Escribo mientras el sol ilumina por fin Santiago. Ya no hay lluvia ni granizos. Hace pocas horas regresé de Nueva York y me cuesta creer lo rápido e intensos que fueron los últimos siete días. Justamente hace una semana escribí la última entrada al blog, ad portas de subirme al avión. Y esta mañana de jueves regresé a casa. Allá un frío enorme, hoy nieva. Aquí, en Santiago, un calor propio de noviembre.

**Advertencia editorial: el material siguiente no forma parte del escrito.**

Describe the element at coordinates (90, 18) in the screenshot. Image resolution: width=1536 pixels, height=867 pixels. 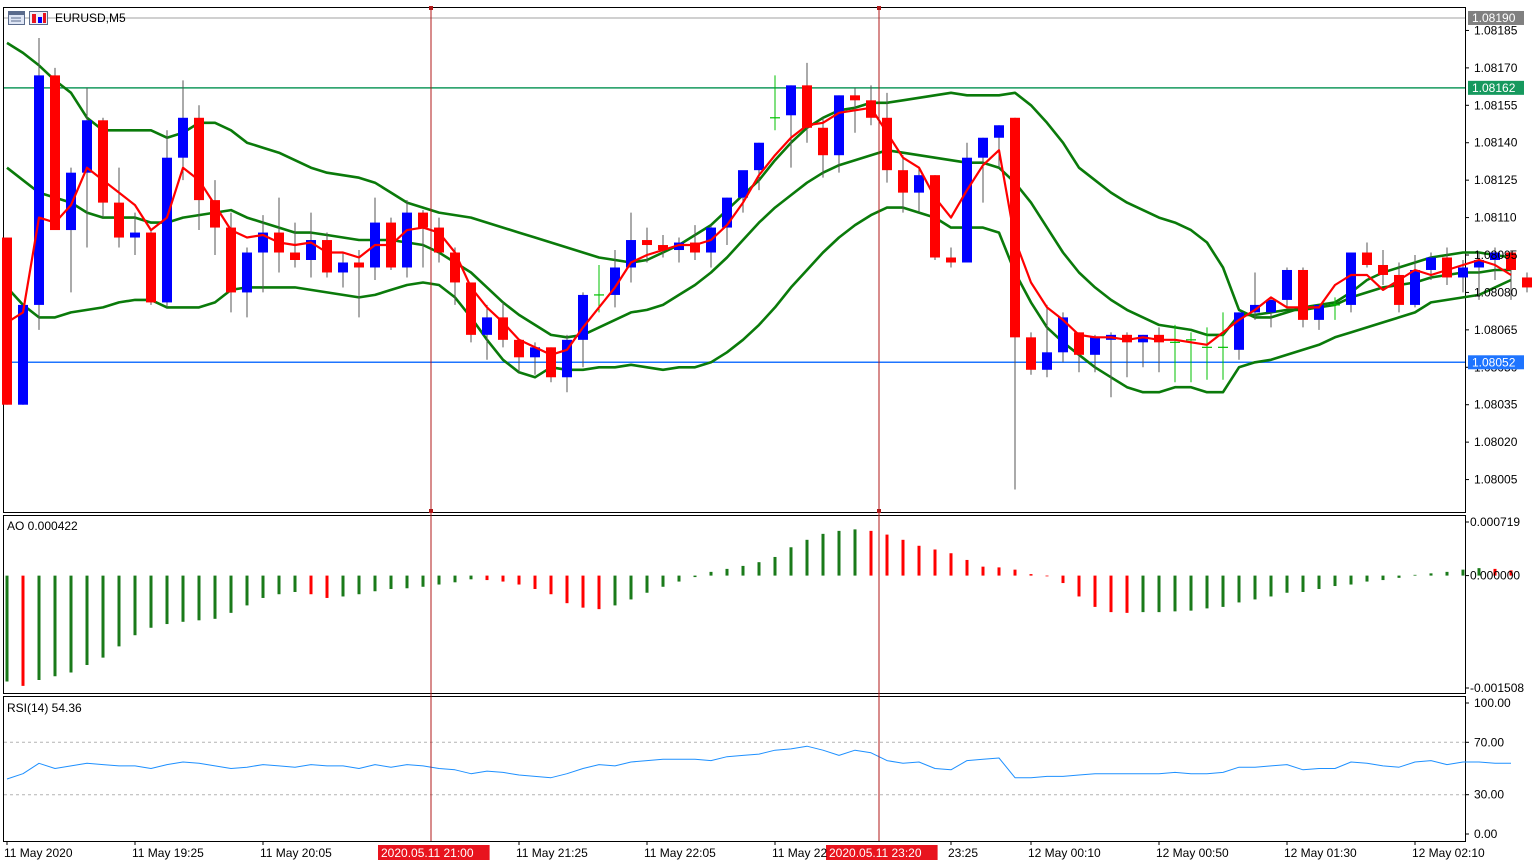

Un tema recurrente en la literatura es el viaje. Ya desde La Ilíada se inicia toda una corriente que desarrolla las experiencias del viaje. Recordemos a Marco Polo con sus diarios, Paul Theroux, Hemingway y podría seguir. Para mí, es un arte que requiere de mucha concentración y detalle; llevar un cuaderno de viaje puede ser agotador en ocasiones. Lo he intentado y tengo guardados varios, pero me da pudor releerlos. Además, no sé qué podría rescatar que sea interesante para el lector.
Justamente este domingo en el New York Times apareció una nota firmada por el editor de revistas de viaje en que postulaba que lo que hoy se busca en los artículos de viaje es muy distinto a diez años atrás. No sólo por las redes sociales, sino por la masificación de ir a lugares remotos, de dormir ya no solo en hoteles sino en casa de locales gracias al sistema de Airbnb. En el pasado era muy difícil o sumamente caro, hoy, es común. Entonces ¿Para qué sirven las crónicas de viaje? Nos dan una visión diferente, como postula el editor de NYT, más local, más particular. Hoy es menester que el autor tenga un vínculo estrecho con el lugar, una mirada única, de cómo se vive en los vecindarios, dónde compran el pan y se juntan a beber vino los que son de ahí.
El viajero hoy quiere sentirse especial, pretender que ya no es turista. Pero es inevitable. Lo somos a pesar de ese anhelo, de ese sueño de pertenecer a lo ajeno.
Eso intenté hacer en Nueva York. Caminé muchísimo, anduve en metro, en bus, Uber y taxi. Fui a vecindarios que nunca había estado, comí en lugares que no son turísticos. Fue una mezcla de turismo y de curiosidad. Me convertí en flaneur -figura literaria que se creó a fines del siglo XIX, camina sin rumbo por la ciudad- guardando las proporciones. Iba con mi cuaderno y lápiz, tomé notas, saqué fotos, me subí al bus y al tiempo me bajé. El barrio por el que iba me intimidó.
Estuve en la New York Society Library. que se fundó en 1754, la más antigua de Nueva York. Llegué allí por casualidad, esa tarde, caminaba sin rumbo. Es un edificio antiguo donde solo se puede ingresar al segundo piso, si eres socio. A pesar de no serlo, me aventuré. Subí la enorme escalera de mármol con forma de caracol, abrí la puerta y sentí que me había traslado a otro siglo, a otra era, otro mundo, lejos de la tremenda urbe. Me senté en un pequeño escritorio al lado de la ventana iluminado por esas lámparas verdes típicas de librería. Estuve horas allí, por suerte nadie me preguntó si era socia. Silencio total, en su mayoría personas mayores que leían libros, diarios, revistas. Otros revisaban artículos. Algunos escribían. Está prohibido el celular y los computadores. Se iba oscureciendo, pero allí nada de eso importaba, ni el frío ni que la tarde se había convertido en noche.
Estas experiencias de querer conocer, me han conectado con la periodista que llevo dentro, con esa que se interesa por el entorno y su gente. ¿Lo más turístico que hice? Fui a la ONU y me inscribí en un tour. Pues Olivia trabaja allí.
¿Qué es lo que más te gusta de viajar?